Stumps, Day Two: Yorkshire 128-6 (Ballance 63*) trail Hampshire 455 (Vince 147, Berg 99*; Coad 4-71) by 327 runs.
Hampshire are fortunate to still be in Division One. But for the ECB punishing Durham with relegation, they would have dropped a tier having finished second-bottom in a dismal 2016 season.
And yet their displays in 2017 are akin to that of a title-challenging side, certainly not one widely tipped to flounder at the wrong end of the table once again.
Against a Yorkshire side packed with eight internationals, including England Test captain Joe Root, Gareth Berg spent the afternoon gradually dismantling his opponents with the bat and then, in tandem with Kyle Abbott, brutally eviscerating them with some lethal fast bowling.
Post-tea, they produced a relentlessly sublime opening spell that made Yorkshire’s top order seem like novices, accounting for both openers, Root, and Peter Handscomb.
Abbott was especially dangerous, squaring up Gary Ballance four times in an over having had Root in similarly dire straits. His opening seven overs went for just eight runs with five maidens.
He eventually got Handscomb with an lbw that looked harsh – perhaps hitting him outside off – but was fully deserving of his scalp; his only disappointment will be having not taken more.
Berg, having made an unbeaten 99 earlier in the afternoon, trapped Alex Lees in front – that one maybe a little high – for a duck and had Adam Lyth chop on in consecutive overs.
Root fell playing a very Root-esque shot, attempting to pierce the offside on the back foot but edging through to the wicketkeeper on eight.
Ballance steadied the ship, reaching a tenacious half-century, but partners Jonny Bairstow and Tim Bresnan were eventually dismissed, the former adjudged lbw off Brad Wheal and the latter caught behind playing a very loose drive off Berg.
The visitors recovered to close 128-6 but remain 327 runs behind Hampshire, in danger of being asked to follow on, and faced with the possibility of losing twice to a relegation favourite in their opening three matches.

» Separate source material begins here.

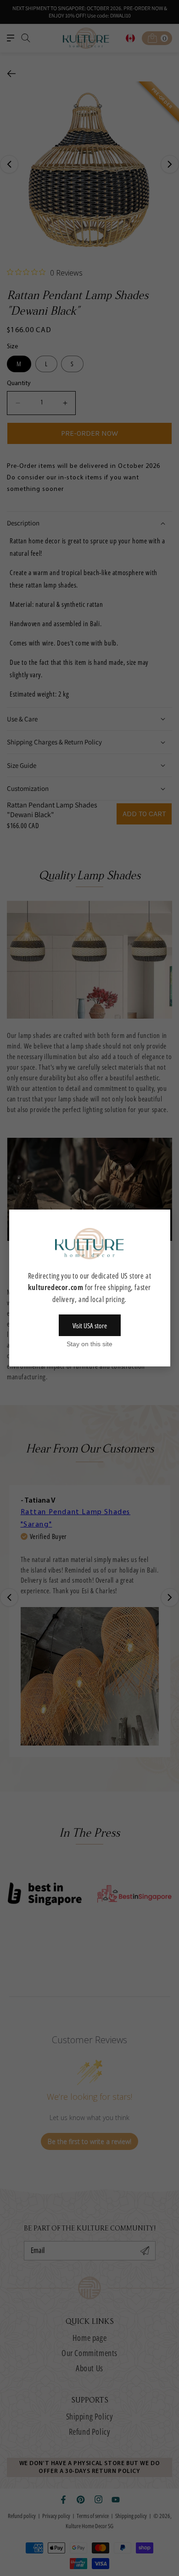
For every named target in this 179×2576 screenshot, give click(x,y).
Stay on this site (89, 1344)
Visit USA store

If not for Berg’s earlier batting display, however, things would have been very different.
Since joining from Middlesex in 2015, Berg has yet to record a century in any format, his highest score a 99 at Hove two years ago. He was stranded here on the same score when Wheal became Root’s 30th first-class wicket.
It was a classy, if at times uninspiring, innings, and a crucial one to help his side recover from 302-7 to 455 all out.
Adam Lyth’s second drop of the match, a tough chance to his left at first slip, was as close as Yorkshire got to dismissing him as he was subsequently unperturbed by whatever a tiring and increasingly lifeless bowling attack sent his way.
Berg’s half-century came from 89 balls and with just Wheal left for company he upped the tempo. One elderly spectator beneath the pavilion needed a bandage having been hit as Berg advanced to Adil Rashid and plonked him over long on.
Two Rashid overs later and he again found the stands, clearing his front leg and carting the legspinner to cow corner – less second day in a Specsavers County Championship match, more penultimate over of a Natwest T20 Blast game.
Berg struck just eight fours to go with his pair of sixes, passing 4,000 first-class runs and 1,000 for Hampshire, looking far better than a man without a century in five and a half years and considerably better than a man batting at number eight.
His innings became a necessary one when a flurry of three wickets for two runs before noon left Hampshire reeling at 302-7. James Vince added just four runs to his overnight 143 in ten overs before Ben Coad found his inside edge, playing away from his body.
David Willey then took two wickets in as many overs, Lewis McManus clipping through to Bairstow off his legs before angling one across to Liam Dawson and removing him lbw.
Kyle Abbott’s entertaining cameo of 30 included depositing Rashid for his first conceded six of the day (Berg’s additional two off him were the day’s quota) while Reece Topley, batting at ten, surpassed his high score of 15 by a solitary run before being given leg-before.
He later bowled for the first time in his Hampshire career – having broken his hand batting in the first innings of last season – and although wicketless, his pace was up and he is sure to play a large part in the remainder of this match and in his side’s season.